The important parts are the calls to perl_parse() and perl_run(), which respectively compile and run the program. If you were embedding Perl in your own program, you might replace the call to perl_run() with calls to perl_call_sv() function, which calls individual subroutines rather than the program as a whole. Or you can do both, if the main script contains initialization code as well as subroutine definitions.

There are many other useful entry points into the interpreter, such as perl_eval_sv(), which evaluates a string, but this chapter is already getting pretty long, and the fact of the matter is that there is extensive online documentation for the internals of Perl. To include it here would make this book even more unwieldy than it is, and most people who would be embedding Perl aren't scared of online documentation. See the perlembed(3) manpage for more on embedding Perl interpreters in your program.

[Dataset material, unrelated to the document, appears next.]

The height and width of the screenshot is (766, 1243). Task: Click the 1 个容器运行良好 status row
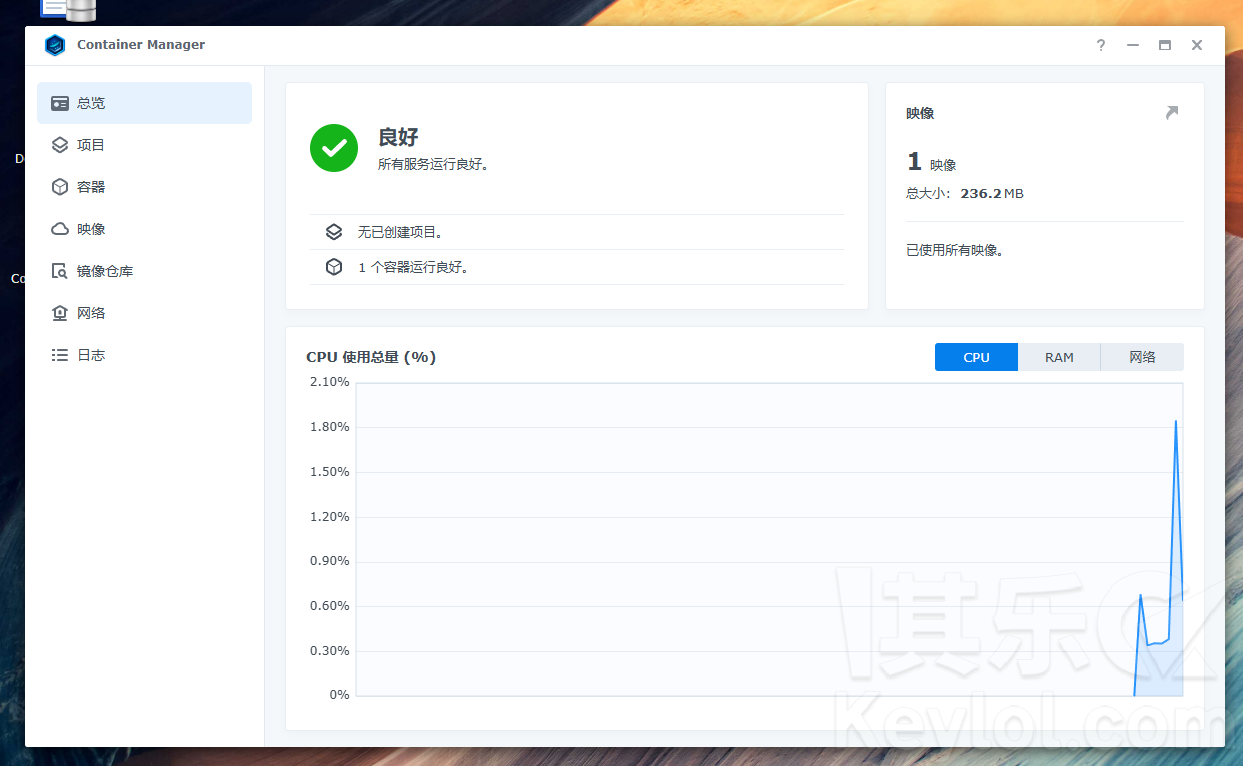pos(413,268)
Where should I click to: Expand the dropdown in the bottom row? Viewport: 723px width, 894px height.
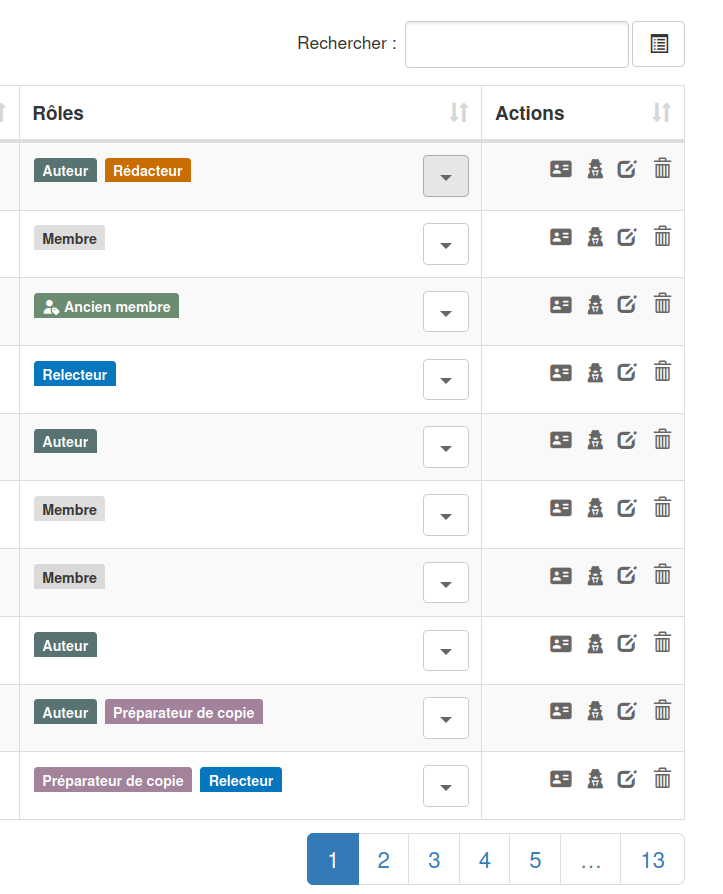pyautogui.click(x=445, y=786)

A number of programs in the real world already have Perl embedded in them - the authors know of several proprietary products shipping with embedded Perl interpreters. There are also a couple of modules for the Apache HTTP servers that use an embedded Perl interpreter to avoid process startup costs on CGI-like scripting. And then there's the version of Berkeley's nvi editor with a Perl engine in it. Watch out, emacs, you've got company. :-)

6.4.5 Embedding C and C++ in Perl

If a respectable number of programs embed a Perl interpreter, then a veritable flood of extension modules embed C and C++ into Perl. Again, the Perl distribution itself does this with many of its standard extension modules, including DB_File, DynaLoader, Fcntl, FileHandle, GDBM_File, NDBM_File, ODBM_File, POSIX, Safe, SDBM_File, and Socket. And many of the modules on CPAN do this. So if you decide to do it yourself, you won't feel like you're researching a Ph.D. dissertation.

And again, we only have space to give you teasers for the online documentation, which is exhaustively extensive. We recommend you start with the perlxstut(3) manpage, which is a tutorial on the XS language, a preprocessor that spits out the glue routines you need to do the "impedance matching" between Perl and C or C++. You'll also be interested in perlxs(3), perlguts(3), and perlcall(3).

And once again, let us reiterate that your best resource is the Perl community itself. They invented a lot of this stuff, and are emotionally committed to making you like it, whether you like it or not. You'd better cooperate.